ALTERAÇÃO NÃO SUBSTANCIAL DOS FACTOS. ERRO NA APRECIAÇÃO DAS PROVAS. INIBIÇÃO DA FACULDADE DE CONDUZIR. DANOS NÃO PATRIMONIAIS
RECURSO CRIMINAL Nº
72/11.2GDSRT.C1
Relator: FERNANDO CHAVES
Data do Acordão: 14-01-2015
Tribunal: CASTELO BRANCO
Legislação: ART.ºS 358.º, 379.º, 410.º, 127.º, DO CPP; ART.ºS 47.º, 69.º, DO CP; ART.º 496.º DO CC
Sumário:

  1. O nosso processo penal, de estrutura basicamente acusatória integrado por um princípio de investigação, admite que, sendo a descrição dos factos na acusação uma narração sintética, nem todos os factos ou circunstâncias factuais relativas ao crime acusado possam constar desde logo dessa peça, podendo surgir durante a discussão factos novos que traduzam alteração dos anteriormente descritos, matéria regulada nos artigos 303.º, 358.º e 359.º que distinguem entre “alteração substancial” e “alteração não substancial” dos factos descritos na acusação ou pronúncia.

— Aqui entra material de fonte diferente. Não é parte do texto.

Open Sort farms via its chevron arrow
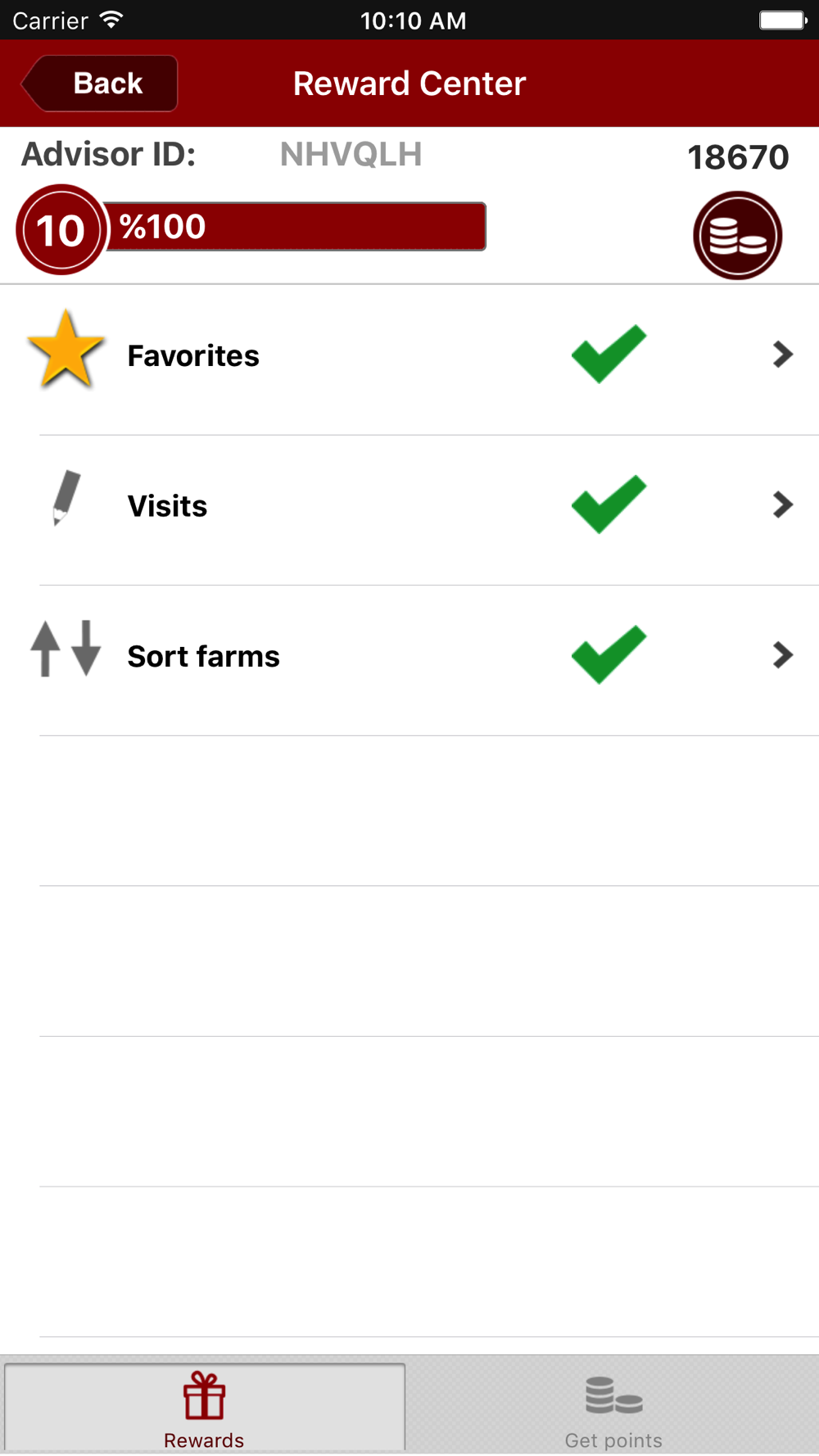pos(783,654)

  2. Se a alteração dos factos for não substancial, isto é, não determinar uma alteração do objecto do processo, o tribunal pode investigar e integrar no processo factos que não constem da acusação ou da pronúncia e que tenham relevo para a decisão da causa, exigindo-se, porém, que ao arguido seja comunicada a alteração e que se lhe conceda, se ele o requerer, o tempo estritamente necessário para a preparação da defesa (n.º 1 do artigo 358.º), ressalvando-se os casos em que a alteração derive de factos alegados pela defesa (n.º 2).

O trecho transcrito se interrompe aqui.